Look through the entries that follow and return each line that has the string "chevron".
─── Information shown ───
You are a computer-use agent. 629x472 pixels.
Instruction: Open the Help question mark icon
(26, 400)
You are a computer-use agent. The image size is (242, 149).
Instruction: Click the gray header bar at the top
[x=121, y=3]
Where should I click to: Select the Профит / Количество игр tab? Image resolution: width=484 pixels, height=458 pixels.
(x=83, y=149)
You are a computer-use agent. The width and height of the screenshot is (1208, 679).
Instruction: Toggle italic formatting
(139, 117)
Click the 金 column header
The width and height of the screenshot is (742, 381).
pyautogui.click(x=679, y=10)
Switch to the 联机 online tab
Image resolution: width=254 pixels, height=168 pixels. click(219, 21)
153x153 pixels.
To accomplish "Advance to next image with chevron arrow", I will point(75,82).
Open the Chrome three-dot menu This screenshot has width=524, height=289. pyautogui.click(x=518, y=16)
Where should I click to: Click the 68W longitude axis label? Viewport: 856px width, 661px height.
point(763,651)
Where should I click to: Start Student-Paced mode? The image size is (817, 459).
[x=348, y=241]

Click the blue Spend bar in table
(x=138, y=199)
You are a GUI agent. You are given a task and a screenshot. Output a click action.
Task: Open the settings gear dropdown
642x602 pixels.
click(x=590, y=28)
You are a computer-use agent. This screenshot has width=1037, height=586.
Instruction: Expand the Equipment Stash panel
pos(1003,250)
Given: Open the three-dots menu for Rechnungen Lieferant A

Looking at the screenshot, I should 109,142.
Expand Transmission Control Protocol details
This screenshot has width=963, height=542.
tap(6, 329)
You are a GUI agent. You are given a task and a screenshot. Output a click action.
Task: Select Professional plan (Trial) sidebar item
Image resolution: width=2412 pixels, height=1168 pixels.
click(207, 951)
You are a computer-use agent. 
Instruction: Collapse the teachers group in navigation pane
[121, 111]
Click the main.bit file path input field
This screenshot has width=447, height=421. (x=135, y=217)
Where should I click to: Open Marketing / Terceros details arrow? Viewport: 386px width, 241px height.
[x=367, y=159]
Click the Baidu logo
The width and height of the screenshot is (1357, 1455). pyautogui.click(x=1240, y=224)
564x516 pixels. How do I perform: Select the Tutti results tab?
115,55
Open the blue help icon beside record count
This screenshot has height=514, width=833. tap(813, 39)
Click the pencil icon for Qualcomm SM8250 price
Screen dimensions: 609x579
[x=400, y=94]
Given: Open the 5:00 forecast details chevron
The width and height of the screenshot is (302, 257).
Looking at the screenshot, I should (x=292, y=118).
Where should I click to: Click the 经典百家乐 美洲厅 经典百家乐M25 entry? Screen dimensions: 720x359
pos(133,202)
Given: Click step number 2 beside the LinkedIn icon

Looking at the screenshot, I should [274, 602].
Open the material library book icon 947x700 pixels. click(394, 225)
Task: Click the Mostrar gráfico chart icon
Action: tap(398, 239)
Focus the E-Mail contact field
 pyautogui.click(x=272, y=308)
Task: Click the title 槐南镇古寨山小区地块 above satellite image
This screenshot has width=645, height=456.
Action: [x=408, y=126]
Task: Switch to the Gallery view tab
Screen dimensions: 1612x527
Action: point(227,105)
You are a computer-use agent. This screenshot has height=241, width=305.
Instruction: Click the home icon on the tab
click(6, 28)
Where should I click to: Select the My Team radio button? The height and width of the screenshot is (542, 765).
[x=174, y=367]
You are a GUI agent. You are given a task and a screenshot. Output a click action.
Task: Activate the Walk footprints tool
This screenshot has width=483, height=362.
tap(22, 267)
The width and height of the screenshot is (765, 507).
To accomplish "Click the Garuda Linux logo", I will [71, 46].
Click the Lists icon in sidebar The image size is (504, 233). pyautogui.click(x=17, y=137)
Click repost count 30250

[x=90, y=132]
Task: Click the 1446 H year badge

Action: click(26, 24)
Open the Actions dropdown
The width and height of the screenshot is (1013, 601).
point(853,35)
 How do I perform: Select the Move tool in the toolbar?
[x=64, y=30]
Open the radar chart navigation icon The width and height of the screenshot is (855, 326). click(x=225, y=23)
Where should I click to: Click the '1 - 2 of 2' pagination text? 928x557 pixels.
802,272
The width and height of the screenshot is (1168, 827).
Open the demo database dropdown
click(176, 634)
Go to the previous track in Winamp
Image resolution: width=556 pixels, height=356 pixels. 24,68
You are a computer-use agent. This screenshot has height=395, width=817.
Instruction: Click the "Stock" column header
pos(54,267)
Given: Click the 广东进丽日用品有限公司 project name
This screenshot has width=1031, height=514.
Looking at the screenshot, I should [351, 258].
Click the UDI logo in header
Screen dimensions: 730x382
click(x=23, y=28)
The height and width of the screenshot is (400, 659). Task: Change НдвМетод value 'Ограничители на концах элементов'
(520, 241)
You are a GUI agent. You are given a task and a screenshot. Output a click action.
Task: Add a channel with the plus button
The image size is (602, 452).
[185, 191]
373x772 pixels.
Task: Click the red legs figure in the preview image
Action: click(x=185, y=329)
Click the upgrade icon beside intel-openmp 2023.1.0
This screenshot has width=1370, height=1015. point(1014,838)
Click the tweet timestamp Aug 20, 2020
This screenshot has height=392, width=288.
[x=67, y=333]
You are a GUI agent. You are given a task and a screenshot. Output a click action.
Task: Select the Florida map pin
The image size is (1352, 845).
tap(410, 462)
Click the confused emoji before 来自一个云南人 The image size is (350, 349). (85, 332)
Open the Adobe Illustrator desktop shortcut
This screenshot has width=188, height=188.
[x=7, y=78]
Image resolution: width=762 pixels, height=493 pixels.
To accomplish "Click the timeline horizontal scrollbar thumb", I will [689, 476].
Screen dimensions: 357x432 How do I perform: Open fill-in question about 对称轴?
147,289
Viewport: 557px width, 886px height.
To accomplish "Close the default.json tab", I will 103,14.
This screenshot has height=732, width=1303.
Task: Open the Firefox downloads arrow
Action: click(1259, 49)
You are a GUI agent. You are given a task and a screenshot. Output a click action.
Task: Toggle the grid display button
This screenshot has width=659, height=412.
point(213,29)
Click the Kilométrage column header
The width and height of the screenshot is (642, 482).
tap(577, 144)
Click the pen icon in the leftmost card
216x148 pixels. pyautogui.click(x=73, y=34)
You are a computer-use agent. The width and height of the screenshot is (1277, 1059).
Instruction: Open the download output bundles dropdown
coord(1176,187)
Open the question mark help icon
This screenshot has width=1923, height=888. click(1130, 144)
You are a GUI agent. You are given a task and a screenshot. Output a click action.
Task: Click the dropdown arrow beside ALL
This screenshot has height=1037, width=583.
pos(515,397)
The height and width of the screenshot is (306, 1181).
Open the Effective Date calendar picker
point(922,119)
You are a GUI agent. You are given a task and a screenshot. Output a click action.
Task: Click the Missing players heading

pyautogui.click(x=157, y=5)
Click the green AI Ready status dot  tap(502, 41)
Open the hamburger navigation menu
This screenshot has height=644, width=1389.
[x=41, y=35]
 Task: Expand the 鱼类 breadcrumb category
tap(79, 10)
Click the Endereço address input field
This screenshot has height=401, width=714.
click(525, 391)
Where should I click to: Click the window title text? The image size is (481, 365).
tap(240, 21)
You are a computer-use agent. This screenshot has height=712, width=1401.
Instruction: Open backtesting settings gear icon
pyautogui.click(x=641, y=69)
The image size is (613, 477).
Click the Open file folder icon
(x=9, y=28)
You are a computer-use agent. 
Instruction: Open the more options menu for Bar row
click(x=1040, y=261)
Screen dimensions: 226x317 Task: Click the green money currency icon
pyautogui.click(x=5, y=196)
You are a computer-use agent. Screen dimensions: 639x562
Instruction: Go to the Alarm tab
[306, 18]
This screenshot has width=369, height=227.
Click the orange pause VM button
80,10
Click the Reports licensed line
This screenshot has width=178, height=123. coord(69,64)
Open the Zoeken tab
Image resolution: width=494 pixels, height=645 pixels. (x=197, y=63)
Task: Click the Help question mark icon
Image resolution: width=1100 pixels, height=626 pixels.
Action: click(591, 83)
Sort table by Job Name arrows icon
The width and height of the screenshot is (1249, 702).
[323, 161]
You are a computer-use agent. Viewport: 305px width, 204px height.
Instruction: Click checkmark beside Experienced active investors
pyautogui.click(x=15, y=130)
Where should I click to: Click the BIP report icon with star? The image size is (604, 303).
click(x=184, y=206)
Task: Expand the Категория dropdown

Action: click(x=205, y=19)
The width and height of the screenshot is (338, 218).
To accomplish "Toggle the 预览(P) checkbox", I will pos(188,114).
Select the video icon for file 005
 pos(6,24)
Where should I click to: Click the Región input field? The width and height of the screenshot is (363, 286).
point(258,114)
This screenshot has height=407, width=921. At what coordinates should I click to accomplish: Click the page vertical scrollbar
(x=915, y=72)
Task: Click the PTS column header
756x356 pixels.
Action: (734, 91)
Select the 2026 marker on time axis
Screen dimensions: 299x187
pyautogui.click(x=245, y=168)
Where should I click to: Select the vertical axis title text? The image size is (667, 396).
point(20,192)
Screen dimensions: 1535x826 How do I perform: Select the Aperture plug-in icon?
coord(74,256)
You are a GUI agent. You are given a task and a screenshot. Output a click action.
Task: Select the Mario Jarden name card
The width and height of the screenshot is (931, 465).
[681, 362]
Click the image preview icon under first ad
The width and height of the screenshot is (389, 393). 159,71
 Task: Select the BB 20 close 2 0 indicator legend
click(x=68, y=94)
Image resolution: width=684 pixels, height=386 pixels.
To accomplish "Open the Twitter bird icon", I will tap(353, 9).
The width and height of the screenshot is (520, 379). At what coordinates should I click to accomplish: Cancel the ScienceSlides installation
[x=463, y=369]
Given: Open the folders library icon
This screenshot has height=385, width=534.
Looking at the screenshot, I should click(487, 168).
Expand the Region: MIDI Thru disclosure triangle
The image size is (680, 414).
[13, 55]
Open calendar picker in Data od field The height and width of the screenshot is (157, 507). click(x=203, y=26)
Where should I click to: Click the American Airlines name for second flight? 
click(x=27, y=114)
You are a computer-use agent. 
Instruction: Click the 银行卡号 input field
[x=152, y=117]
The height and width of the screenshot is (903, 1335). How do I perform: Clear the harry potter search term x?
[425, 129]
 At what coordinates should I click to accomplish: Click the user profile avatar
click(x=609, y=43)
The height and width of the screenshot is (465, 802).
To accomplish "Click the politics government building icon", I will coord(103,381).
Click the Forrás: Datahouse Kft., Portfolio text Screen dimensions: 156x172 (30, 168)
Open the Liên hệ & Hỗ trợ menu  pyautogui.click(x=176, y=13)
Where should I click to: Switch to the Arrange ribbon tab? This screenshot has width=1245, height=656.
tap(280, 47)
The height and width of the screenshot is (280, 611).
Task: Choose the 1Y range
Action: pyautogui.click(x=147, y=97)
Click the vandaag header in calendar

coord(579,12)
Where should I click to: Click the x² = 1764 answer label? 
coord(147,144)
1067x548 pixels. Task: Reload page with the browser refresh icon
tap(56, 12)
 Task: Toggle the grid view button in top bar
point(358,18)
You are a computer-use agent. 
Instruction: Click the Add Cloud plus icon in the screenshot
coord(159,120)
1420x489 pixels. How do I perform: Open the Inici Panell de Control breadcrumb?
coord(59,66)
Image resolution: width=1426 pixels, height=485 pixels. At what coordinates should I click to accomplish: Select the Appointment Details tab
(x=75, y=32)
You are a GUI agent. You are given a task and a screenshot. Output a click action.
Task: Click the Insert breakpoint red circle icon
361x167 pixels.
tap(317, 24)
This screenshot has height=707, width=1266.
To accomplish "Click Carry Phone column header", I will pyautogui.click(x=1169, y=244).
───
[Your response]
To accomplish "Advance to next image with chevron arrow", I will point(75,82).
Given: Open the 5:00 forecast details chevron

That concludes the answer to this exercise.